Six years ago, as a student of one of Russia’s top music universities, he decided to try his hand at composing, and began with applied and entertaining music, writing soundtracks for the sensational hip-hop opera Cops on Fire, and fashion shows of Louis Vuitton, Hugo Boss and Russian designers. He performed at Moscow night clubs and in respectable concert halls.
In 2015, Nikola took 150 piano sketches and compositions, written over the course of four years, selected the best 13 and assembled them into his debut album #22, whose first performance took place at the Moscow International House of Music. The composer and piano player sees a special magic in number 22, which has been present in one way or another in all the best moments of his life. In the first week of its release on iTunes, the album made it to the Top 3 in the classical/neoclassical music category in Russia, and within two weeks it was on iTunes’ global Top 100 in this category. Nikola’s romantic pieces, which resemble dialogues with his favourite composers Petr Tchaikovsky and Sergei Rakhmaninov, immediately caught people’s fancy.
In addition to his passionate and semi-improvisational grand piano performances, Nikola is apt to surprise the audiences with unexpected sprinklings of electronic sounds and even DJ sets that may include some hip-hop tracks. The young composer is keen on the new opportunities, available to the musicians by the combination of classical music traditions and new technologies.

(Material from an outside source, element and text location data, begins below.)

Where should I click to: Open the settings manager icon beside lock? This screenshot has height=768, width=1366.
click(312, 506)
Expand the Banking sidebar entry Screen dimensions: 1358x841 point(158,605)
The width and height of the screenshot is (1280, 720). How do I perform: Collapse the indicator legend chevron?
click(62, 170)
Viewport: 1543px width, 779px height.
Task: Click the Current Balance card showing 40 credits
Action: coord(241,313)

Nikola’s second album, which was recently presented in Sweden and the US, will be vocal and electronic — right now he is mostly interested in joint projects with opera singers, and in the ideas of immersive opera and theater, which he sees as part of his future career. But he doesn’t neglect his Gnessin Academy training either, and after the electronic album plans to record a program of acoustic pieces with an orchestra.
For his March concert as part of the SOUND UP festival, the 24-year-old composer will display both sides of his talent, performing both the piano pieces that brought him the renown, and the new works, amplified by electronica.